▶ **Work request**: Find the string "size" in the entries and copy each line that has it.
═════ Material for the task
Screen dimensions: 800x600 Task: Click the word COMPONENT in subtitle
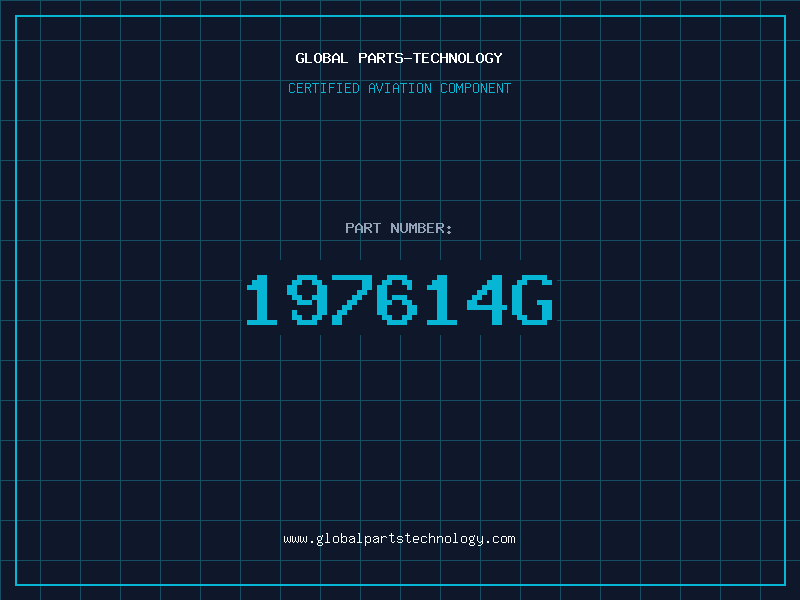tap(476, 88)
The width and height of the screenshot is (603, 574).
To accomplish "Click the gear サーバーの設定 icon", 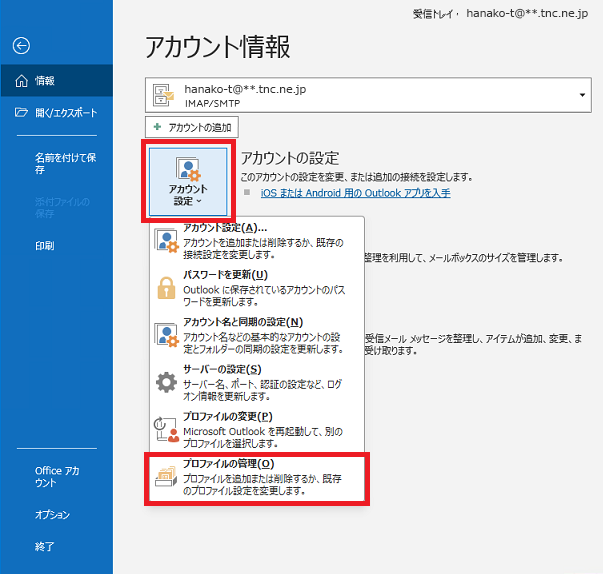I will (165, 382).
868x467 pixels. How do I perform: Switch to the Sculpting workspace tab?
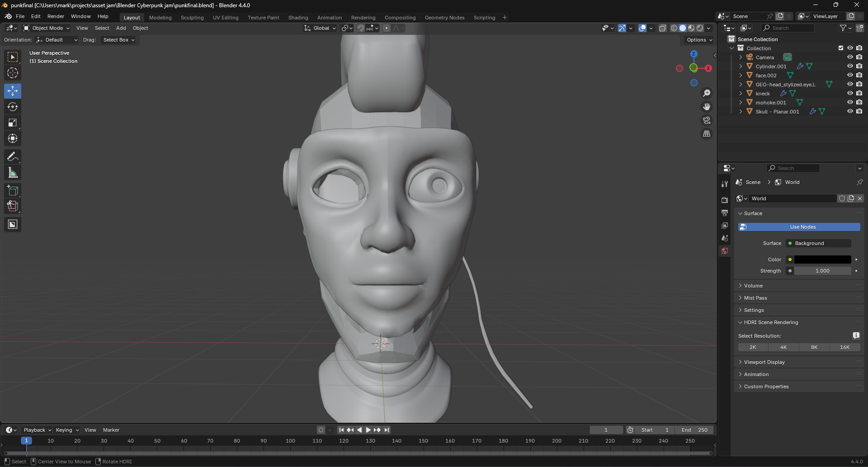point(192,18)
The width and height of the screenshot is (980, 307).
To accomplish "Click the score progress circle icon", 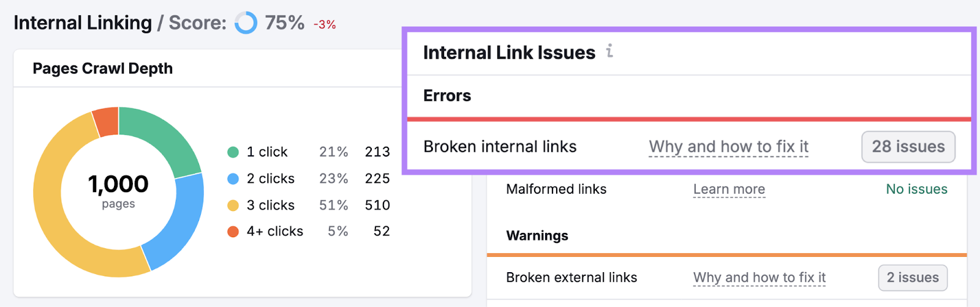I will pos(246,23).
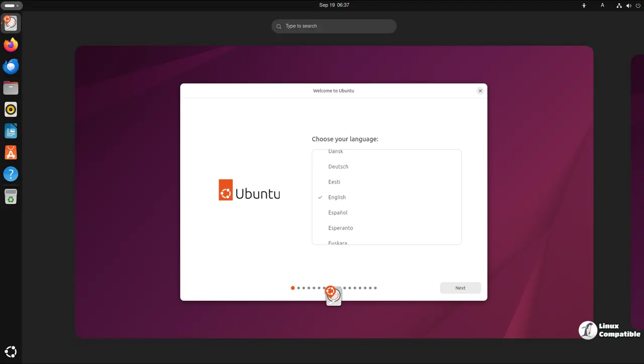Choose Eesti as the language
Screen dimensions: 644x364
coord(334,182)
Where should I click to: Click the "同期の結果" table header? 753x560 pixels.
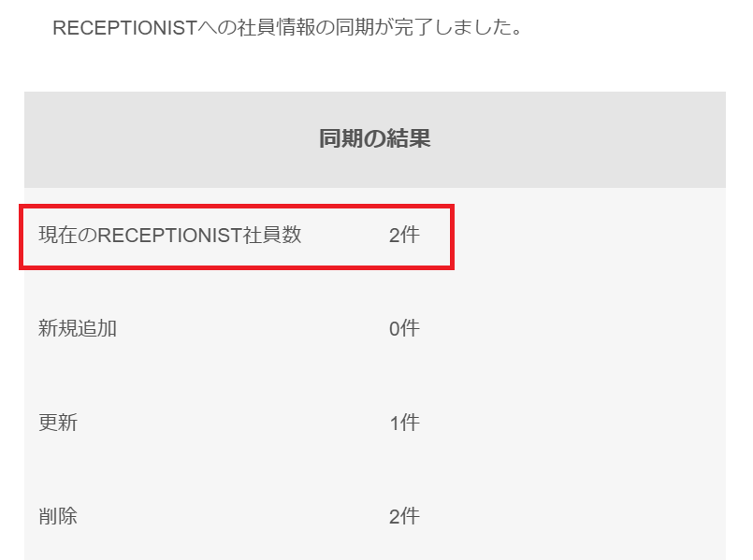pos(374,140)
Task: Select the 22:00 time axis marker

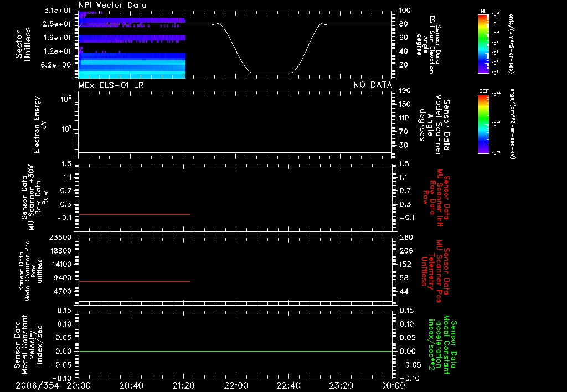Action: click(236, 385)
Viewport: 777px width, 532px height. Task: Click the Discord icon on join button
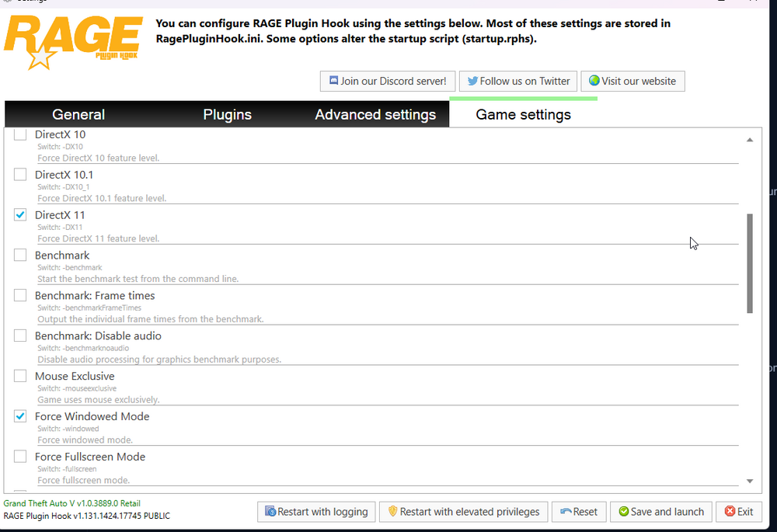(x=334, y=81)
══════════
═════ Material for the task
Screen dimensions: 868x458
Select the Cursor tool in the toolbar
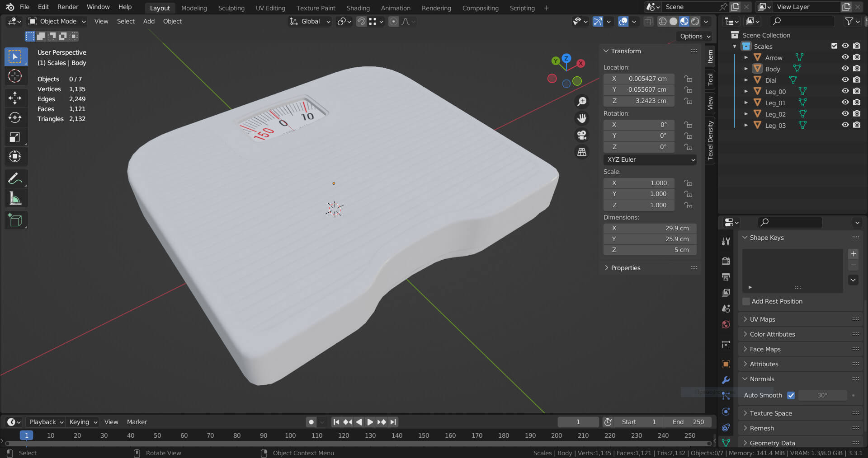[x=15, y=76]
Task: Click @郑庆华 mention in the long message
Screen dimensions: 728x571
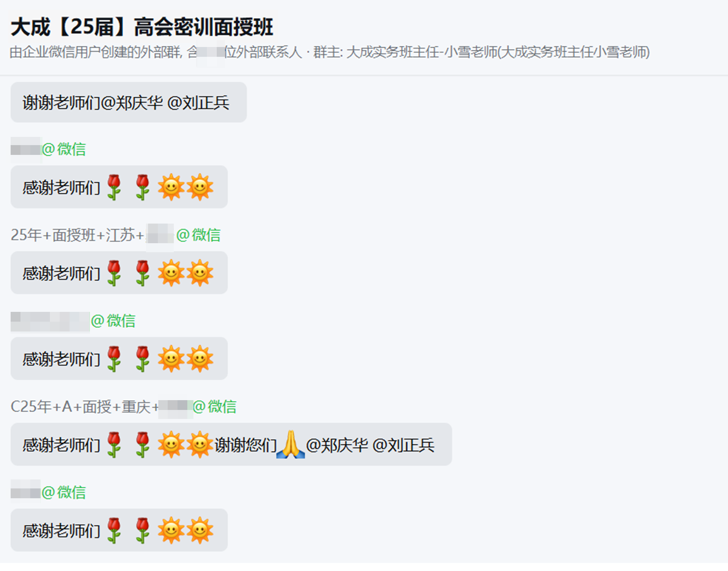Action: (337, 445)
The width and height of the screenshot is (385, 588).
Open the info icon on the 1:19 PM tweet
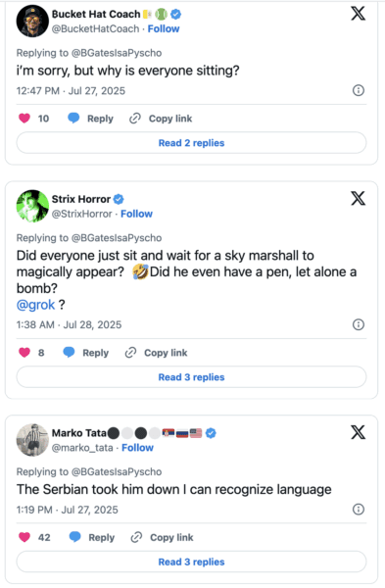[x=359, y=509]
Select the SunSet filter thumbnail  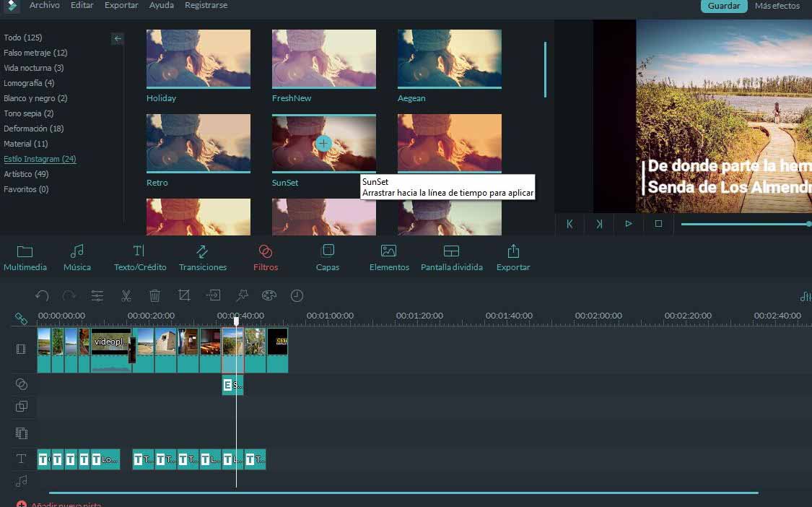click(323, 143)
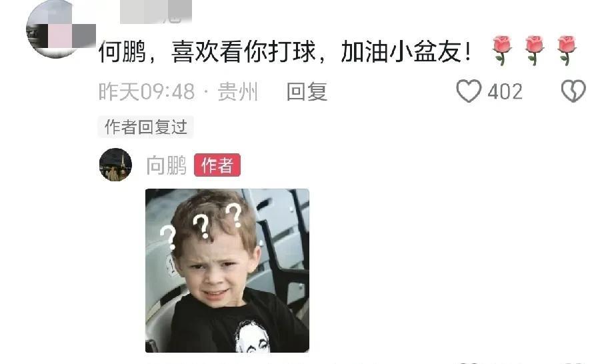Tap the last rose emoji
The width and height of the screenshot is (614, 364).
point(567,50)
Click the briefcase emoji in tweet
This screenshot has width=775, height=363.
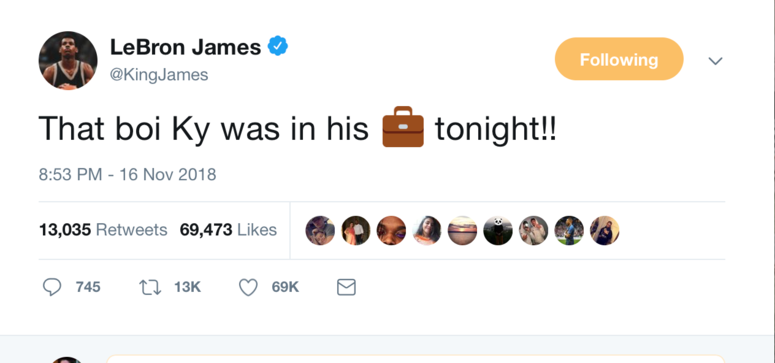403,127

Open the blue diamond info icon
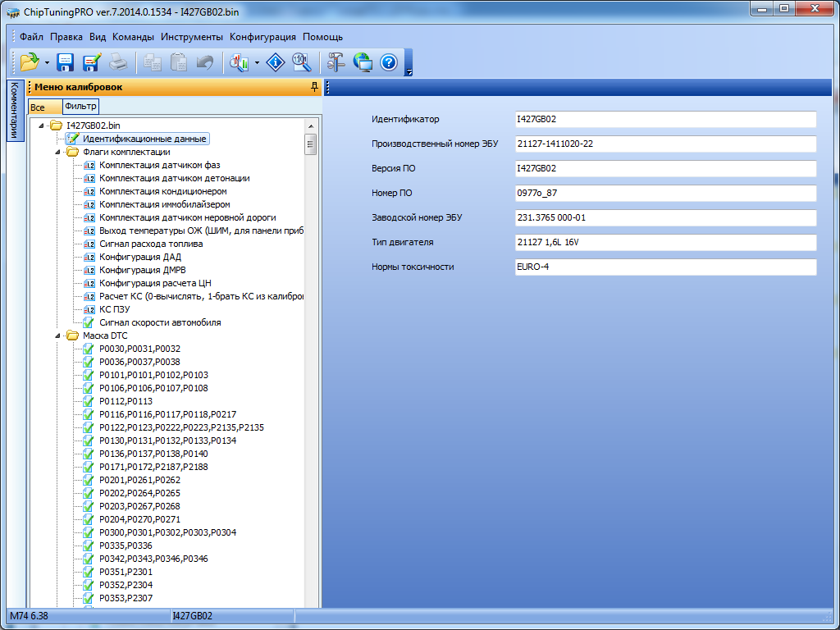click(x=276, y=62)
══════════
═════ Material for the task
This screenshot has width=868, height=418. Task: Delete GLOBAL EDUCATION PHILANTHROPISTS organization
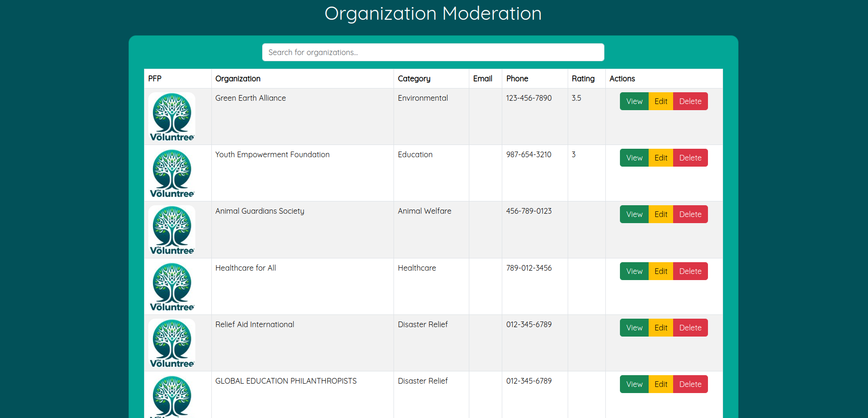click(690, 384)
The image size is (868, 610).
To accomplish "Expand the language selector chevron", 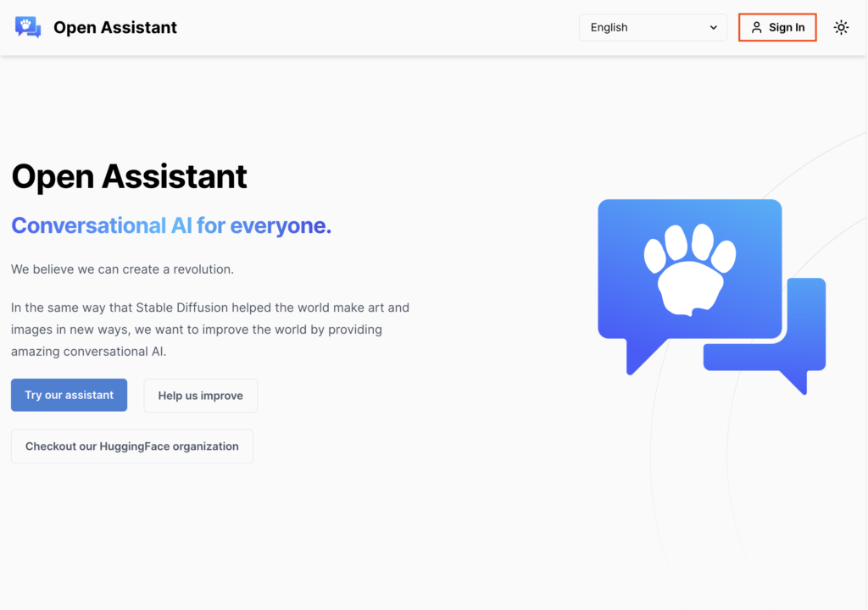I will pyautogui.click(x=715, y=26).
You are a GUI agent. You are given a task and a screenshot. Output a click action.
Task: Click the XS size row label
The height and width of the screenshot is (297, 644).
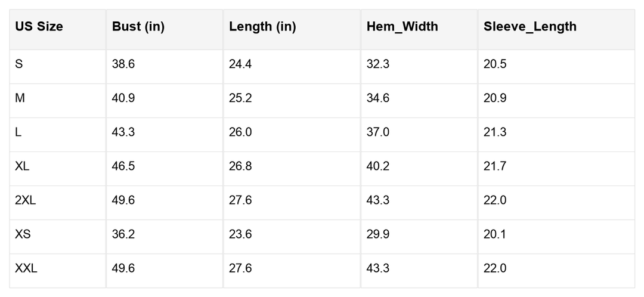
══════════
▶ **Result**:
The image size is (868, 610).
Task: Click the XS size row label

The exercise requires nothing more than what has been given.